A similar thing befell the son of the great and extremely pious scholar Rabbi Reuben. To him came the Angel of Death and announced that his only son would have to die. The pious man was resigned: "We mortals can do nothing to oppose a Divine decree," he said, "but I pray there, give him thirty days' respite, that I may see him married." The Angel of Death acquiesced.
The Rabbi told no one of this encounter, waited until the appointed time was drawing to a close, and, on the very last day, the thirtieth, he arranged his son's wedding feast. On that day, the bridegroom-to-be met Elijah, who told him of his approaching death. A worthy son of his father, he said: "Who may oppose God? And am I better than Abraham, Isaac, and Jacob?

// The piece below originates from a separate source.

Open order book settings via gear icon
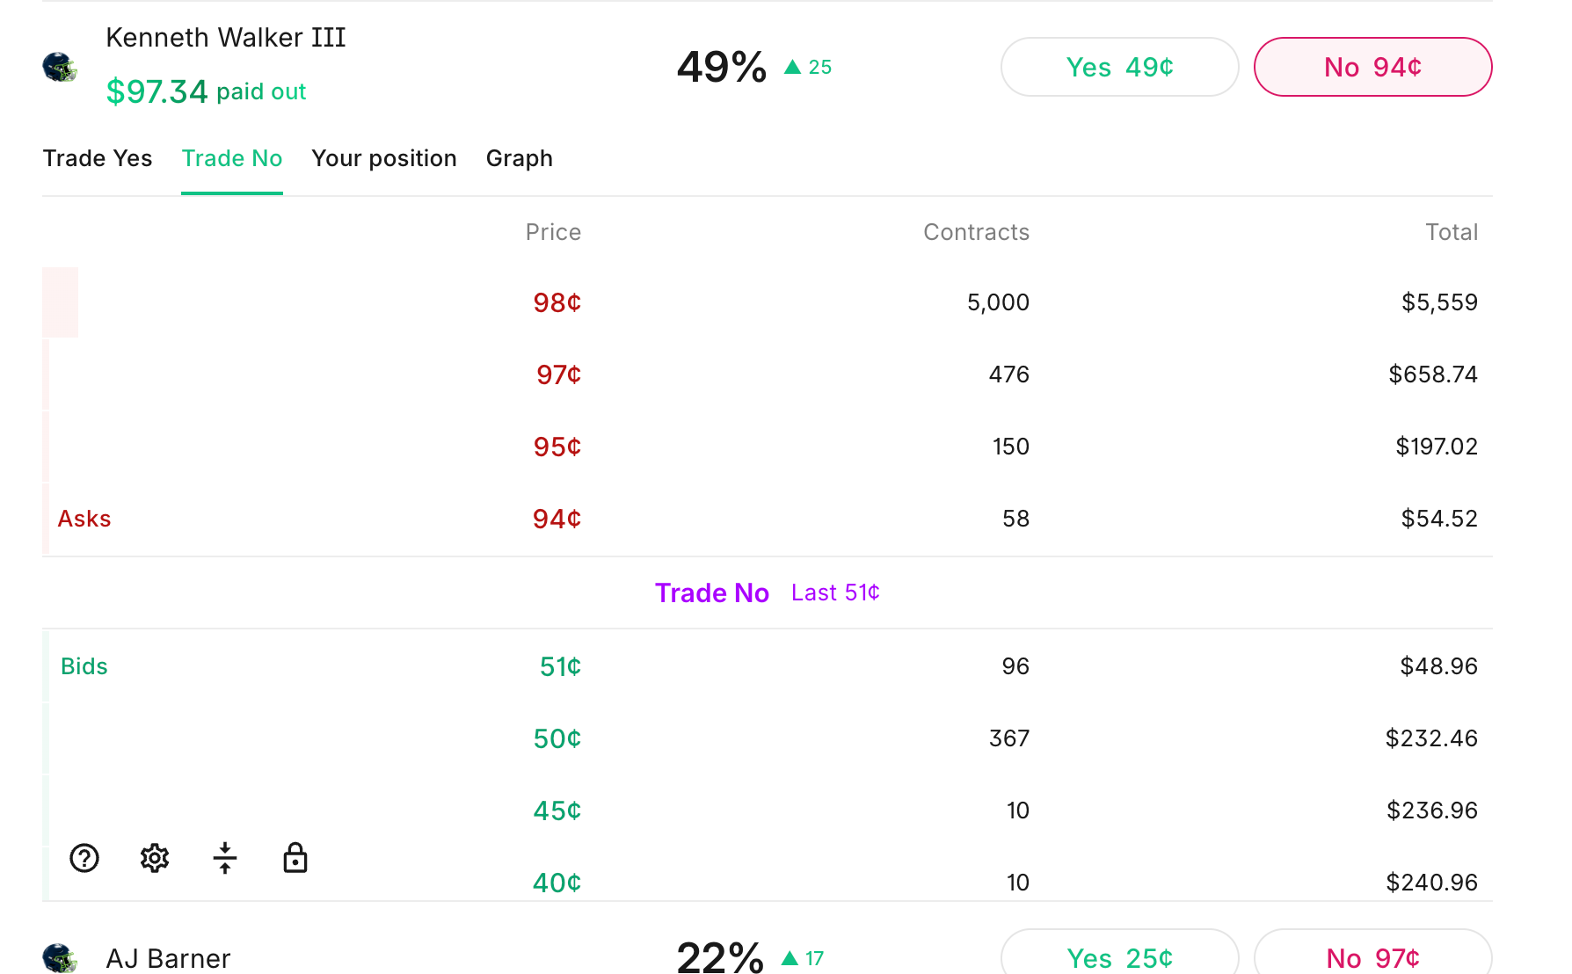Image resolution: width=1572 pixels, height=974 pixels. [x=154, y=858]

They, too, had to die." Elijah told him furthermore, that the Angel of Death would appear to him in the guise of a ragged, dirty beggar, and he advised him to receive him in the kindliest possible manner, and in particular he was to insist upon his taking food and drink from him. All happened as Elijah had predicted, and his advice, too, proved efficacious, for the heart of the Angel of Death, who finally revealed his identity with the beggar, was softened by the entreaties of the father, combined with the tears of the young wife, who resorted to the argument cited above, of the year of exemption from duty granted to the newly-married.
The Angel of Death, disarmed by the amiable treatment accorded to him, himself went before the throne of God and presented the young wife's petition. The end was God added seventy years to the life of Rabbi Reuben's son.